Slumberland has been crushing it with the reissues lately, bringing back the lost singles of The Springfields, issuing a complete compendium of Wolfhounds John Peel sessions, and now they’re shining a light on East Village, another band worthy of adoration. The band got some light around here when James Hoare featured them in a Hidden Gems piece a few years back, and his recommendation still stands. The band, as proves too often the case, suffered from a series of setbacks that would derail them permanently. The band began under the name Episode 4 before swapping to East Village. Their sound touched on a strain of jangle-pop that was slightly out of form with the time, but they found contemporaries in bands like McCarthy, and even toured with House of Love for a bit. They’d released singles on the short-lived Sub Aqua label in 1988, but the label folded before they could finance a proper full-length.
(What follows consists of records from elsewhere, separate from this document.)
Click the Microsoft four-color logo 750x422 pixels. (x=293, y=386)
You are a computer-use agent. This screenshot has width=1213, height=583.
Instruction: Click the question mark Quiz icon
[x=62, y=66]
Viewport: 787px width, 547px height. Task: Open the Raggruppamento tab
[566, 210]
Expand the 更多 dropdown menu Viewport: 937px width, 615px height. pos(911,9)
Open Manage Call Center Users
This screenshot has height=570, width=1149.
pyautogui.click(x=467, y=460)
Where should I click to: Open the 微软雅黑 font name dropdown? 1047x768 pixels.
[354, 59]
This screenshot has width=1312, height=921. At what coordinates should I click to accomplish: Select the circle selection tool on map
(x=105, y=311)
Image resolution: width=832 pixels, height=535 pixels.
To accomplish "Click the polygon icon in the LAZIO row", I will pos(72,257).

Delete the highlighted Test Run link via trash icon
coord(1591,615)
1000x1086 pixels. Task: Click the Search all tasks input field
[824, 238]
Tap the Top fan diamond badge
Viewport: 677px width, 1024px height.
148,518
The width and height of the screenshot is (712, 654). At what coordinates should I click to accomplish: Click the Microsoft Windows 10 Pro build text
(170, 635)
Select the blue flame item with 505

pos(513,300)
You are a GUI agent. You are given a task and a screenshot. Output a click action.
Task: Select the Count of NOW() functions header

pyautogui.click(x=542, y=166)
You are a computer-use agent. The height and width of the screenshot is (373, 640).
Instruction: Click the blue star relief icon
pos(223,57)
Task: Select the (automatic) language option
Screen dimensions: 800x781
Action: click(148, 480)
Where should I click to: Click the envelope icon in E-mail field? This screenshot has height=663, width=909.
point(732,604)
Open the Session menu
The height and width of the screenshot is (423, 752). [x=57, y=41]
This would lead to a string of labels that would pick up singles (Caff Corporation, Heavenly, Sumershine) before Heavenly would eventually put out their sole EP Drop Out in 1993. That same year they’d break up onstage at a London show, effectively ending their career just as it began to take off. The following year Summershine wrangled up many of those singles and b-sides for this compilation, Hotrod Hotel, only issuing it on CD. Now Slumberland has given the comp its due with a gorgeous new issue on LP with packed liners on the band. If they’ve managed to evade your ears for this whole time, this is a fine chance to add this one on the shelf next to yer Loft, Jasmine Minks, and Weather Prophets records.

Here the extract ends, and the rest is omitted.